SOURCE TEXT →
++++++++++++++++++++
The sabbath rest also served as a means of setting God’s people apart from the heathen Gentiles around them. It served as a reminder that their God had sanctified them—set them apart, made them holy—just as He had set apart a holy day of rest (Ezekiel 20:12,20). Ritual sacrifices and the rite of circumcision served the same purpose.

The most important purpose of the Sabbath rest for Old Testament believers, however, was that it served as a reminder of the eternal rest that was to come. The Lord had rescued them from their Egyptian oppressors and granted them a new home in the promised land. He had provided for their daily needs in the wilderness for forty years by supplying them with food, drink, and leadership. He had taught them to rely on Him by not providing food on the Sabbath Day but allowing them instead to gather extra on the previous day (Exodus 16:29-30). He was also the One who would send His Son, their Savior, into the world to rescue them from the oppression of sin, death, and the devil.
++++++++++++++++++++
Data records:
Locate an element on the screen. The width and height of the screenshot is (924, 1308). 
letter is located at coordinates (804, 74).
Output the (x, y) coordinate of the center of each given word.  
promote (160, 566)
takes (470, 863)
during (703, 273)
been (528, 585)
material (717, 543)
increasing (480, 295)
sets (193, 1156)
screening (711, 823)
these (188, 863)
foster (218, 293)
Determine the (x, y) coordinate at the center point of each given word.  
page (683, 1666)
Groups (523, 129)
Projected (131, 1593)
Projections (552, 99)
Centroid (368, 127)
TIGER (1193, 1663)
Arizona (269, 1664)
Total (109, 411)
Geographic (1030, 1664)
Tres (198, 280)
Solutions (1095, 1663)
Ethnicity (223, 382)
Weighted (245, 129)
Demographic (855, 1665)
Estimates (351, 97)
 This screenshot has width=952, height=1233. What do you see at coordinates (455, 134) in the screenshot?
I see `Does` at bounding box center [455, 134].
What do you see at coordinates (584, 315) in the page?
++++++++++++++++++++
TO BE DONE →
Reproduce the passage on the Sabbath rest word for word, starting at "The most important" and ending at "and the devil.".

EXPECTED ANSWER →
The most important purpose of the Sabbath rest for Old Testament believers, however, was that it served as a reminder of the eternal rest that was to come. The Lord had rescued them from their Egyptian oppressors and granted them a new home in the promised land. He had provided for their daily needs in the wilderness for forty years by supplying them with food, drink, and leadership. He had taught them to rely on Him by not providing food on the Sabbath Day but allowing them instead to gather extra on the previous day (Exodus 16:29-30). He was also the One who would send His Son, their Savior, into the world to rescue them from the oppression of sin, death, and the devil.